===== Supplied records =====
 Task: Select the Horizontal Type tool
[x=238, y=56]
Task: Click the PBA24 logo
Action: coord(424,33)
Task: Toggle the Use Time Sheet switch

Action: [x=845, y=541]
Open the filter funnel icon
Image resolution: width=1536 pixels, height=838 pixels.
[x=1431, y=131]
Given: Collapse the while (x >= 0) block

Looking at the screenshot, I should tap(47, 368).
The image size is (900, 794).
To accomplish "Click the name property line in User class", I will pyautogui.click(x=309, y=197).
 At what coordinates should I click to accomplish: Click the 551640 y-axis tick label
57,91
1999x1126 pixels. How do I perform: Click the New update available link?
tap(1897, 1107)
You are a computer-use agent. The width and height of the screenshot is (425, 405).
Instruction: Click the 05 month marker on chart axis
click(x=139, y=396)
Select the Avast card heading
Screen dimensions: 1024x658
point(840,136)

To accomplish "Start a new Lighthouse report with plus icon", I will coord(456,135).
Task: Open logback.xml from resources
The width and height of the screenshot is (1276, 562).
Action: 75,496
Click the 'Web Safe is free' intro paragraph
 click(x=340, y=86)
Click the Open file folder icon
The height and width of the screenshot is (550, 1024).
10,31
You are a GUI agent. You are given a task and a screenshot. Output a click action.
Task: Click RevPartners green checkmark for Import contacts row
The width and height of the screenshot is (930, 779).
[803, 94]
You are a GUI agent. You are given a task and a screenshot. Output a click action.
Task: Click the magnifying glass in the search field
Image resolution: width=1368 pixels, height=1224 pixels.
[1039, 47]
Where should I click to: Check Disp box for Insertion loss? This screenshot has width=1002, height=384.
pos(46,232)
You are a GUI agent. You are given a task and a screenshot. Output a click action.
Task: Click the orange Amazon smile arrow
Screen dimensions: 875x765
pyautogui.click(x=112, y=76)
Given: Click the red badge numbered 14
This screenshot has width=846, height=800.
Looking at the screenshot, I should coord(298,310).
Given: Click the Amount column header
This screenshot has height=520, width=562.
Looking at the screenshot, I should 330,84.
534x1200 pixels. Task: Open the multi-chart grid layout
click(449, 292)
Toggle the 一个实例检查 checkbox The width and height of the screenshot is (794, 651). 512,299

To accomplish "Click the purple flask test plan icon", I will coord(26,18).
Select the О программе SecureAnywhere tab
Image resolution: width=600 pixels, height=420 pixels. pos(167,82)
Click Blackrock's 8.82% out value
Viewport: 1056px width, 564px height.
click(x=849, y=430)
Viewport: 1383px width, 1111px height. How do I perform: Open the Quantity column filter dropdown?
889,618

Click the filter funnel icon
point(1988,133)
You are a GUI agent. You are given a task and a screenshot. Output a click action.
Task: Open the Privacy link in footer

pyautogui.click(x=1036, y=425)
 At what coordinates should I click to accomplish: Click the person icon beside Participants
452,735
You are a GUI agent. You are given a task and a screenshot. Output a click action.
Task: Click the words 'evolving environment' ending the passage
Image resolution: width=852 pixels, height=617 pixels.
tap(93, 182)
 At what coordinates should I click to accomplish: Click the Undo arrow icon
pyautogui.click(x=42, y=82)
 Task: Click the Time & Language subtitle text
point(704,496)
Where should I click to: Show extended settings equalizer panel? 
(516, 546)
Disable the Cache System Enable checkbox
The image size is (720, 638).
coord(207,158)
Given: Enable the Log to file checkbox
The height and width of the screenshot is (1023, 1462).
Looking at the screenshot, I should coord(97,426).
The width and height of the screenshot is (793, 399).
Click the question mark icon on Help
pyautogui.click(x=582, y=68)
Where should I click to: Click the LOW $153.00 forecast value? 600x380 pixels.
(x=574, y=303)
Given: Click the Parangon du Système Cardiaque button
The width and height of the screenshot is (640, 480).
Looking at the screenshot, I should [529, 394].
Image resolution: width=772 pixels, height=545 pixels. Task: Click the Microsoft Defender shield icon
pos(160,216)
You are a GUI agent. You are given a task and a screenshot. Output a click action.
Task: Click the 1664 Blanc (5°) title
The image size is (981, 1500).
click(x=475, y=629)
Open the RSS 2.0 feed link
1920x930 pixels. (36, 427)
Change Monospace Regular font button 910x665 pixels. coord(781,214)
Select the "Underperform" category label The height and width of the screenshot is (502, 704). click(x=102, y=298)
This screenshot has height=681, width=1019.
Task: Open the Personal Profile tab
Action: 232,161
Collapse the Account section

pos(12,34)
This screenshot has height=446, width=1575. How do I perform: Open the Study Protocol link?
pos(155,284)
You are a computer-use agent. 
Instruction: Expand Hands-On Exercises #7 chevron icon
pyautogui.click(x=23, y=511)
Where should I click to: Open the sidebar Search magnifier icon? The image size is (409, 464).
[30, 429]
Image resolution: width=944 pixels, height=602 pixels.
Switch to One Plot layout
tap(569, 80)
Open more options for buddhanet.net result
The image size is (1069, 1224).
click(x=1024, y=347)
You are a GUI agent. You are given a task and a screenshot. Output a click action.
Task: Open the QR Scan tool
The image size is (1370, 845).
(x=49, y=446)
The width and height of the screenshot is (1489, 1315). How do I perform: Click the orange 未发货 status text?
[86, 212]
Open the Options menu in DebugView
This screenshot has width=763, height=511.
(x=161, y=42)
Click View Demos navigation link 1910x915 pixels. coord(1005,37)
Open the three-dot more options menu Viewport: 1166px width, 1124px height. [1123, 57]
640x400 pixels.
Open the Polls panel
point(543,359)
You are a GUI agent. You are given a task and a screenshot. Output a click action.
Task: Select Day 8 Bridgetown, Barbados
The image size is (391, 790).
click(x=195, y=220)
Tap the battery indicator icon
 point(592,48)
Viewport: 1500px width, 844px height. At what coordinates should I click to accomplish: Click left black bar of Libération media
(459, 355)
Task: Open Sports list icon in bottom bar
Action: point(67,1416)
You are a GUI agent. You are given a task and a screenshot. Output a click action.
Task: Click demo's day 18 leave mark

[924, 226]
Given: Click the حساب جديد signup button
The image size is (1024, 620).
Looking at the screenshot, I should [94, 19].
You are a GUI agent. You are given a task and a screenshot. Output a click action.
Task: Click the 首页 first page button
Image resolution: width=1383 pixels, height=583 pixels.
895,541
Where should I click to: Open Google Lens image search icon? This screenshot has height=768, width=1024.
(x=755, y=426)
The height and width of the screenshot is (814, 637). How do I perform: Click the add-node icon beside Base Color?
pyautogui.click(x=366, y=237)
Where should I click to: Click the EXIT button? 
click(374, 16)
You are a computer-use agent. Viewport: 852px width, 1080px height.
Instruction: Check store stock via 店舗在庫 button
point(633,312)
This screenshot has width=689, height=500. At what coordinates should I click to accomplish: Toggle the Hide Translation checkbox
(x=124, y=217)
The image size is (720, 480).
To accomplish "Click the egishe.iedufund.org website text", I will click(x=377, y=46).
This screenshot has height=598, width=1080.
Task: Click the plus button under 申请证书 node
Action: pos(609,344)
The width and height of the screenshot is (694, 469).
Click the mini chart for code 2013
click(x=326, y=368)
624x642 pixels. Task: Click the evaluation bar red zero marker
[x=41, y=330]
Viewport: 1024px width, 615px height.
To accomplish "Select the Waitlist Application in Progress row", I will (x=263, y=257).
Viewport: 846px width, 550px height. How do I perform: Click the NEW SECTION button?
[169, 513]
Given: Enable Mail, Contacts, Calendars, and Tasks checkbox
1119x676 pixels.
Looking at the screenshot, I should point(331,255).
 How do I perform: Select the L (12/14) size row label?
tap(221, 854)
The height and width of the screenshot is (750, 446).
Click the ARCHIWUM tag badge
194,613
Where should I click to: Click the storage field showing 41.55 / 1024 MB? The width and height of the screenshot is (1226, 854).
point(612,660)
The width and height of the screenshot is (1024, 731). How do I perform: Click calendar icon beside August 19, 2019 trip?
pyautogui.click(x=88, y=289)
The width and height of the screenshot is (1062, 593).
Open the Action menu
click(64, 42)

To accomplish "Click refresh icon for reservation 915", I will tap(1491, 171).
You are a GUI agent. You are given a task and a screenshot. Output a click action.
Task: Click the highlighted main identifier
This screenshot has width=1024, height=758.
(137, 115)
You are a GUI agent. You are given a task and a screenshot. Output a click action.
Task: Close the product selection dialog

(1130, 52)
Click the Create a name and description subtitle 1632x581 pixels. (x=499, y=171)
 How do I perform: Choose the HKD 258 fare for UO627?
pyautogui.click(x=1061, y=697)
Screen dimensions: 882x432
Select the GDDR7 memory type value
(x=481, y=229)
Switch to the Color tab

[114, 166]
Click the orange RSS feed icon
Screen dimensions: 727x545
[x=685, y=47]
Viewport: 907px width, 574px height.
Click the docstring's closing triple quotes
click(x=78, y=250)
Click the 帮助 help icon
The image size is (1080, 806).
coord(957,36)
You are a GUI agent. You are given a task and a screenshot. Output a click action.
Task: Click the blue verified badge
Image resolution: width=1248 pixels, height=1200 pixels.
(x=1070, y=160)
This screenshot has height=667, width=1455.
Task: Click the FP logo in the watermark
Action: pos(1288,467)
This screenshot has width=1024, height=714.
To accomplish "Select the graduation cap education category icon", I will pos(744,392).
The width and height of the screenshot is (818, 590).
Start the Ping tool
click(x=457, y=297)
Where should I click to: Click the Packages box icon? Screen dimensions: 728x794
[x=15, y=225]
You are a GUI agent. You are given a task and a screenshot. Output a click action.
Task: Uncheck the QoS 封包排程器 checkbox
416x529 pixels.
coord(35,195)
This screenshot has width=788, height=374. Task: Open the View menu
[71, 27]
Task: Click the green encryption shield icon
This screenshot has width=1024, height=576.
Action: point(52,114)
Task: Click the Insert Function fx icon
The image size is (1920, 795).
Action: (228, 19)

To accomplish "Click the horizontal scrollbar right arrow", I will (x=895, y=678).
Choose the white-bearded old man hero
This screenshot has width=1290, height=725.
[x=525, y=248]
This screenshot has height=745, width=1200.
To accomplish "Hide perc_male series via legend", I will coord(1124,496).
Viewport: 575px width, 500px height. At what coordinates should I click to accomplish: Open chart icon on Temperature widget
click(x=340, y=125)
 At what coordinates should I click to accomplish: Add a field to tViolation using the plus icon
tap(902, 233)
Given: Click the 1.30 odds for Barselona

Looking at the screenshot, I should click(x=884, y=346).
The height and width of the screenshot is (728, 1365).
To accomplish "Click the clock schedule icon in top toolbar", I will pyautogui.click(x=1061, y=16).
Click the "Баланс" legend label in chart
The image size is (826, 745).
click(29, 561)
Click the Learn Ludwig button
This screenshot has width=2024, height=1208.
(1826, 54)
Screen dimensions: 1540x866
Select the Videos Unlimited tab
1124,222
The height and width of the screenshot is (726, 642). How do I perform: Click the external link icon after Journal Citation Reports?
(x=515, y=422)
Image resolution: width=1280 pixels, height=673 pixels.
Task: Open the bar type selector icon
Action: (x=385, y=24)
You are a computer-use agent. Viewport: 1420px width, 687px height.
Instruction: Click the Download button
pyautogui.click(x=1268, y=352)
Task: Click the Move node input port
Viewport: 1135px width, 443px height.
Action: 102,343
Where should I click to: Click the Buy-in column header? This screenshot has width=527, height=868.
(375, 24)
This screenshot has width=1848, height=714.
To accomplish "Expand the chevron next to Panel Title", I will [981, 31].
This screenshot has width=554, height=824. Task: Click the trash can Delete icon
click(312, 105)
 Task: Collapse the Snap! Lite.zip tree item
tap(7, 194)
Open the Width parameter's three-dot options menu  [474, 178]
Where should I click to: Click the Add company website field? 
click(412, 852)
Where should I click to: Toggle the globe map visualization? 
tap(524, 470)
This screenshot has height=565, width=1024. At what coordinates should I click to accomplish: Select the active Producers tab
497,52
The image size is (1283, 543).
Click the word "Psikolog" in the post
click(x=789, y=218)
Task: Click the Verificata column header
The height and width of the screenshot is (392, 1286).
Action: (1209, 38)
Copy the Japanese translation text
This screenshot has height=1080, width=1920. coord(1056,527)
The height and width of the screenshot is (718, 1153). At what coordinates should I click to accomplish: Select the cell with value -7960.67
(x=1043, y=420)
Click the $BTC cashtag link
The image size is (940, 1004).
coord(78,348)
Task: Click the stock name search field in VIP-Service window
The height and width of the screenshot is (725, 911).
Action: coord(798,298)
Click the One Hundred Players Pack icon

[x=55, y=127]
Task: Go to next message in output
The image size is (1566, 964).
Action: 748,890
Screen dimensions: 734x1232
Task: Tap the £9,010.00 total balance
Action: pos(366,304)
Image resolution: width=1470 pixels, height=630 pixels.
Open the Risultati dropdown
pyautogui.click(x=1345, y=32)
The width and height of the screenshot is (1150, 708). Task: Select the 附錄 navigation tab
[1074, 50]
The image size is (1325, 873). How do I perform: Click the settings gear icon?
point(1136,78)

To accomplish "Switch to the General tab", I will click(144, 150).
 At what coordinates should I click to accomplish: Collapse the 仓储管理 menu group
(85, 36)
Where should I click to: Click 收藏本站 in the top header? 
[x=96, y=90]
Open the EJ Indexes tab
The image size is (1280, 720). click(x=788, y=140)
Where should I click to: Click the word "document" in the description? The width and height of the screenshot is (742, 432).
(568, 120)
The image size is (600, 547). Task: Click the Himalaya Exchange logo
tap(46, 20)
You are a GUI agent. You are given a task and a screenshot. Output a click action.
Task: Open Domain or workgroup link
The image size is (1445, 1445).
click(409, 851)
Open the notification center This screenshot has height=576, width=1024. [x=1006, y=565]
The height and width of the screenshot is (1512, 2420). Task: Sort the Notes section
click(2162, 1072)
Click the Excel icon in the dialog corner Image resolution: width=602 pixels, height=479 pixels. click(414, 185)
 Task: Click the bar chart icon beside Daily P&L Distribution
=====
* _What needs to be done_: From the records above, copy each line where the word "next" can be found.

* _Solution to this exercise_:
To accomplish "Expand the chevron next to Panel Title", I will [981, 31].
Task: Go to next message in output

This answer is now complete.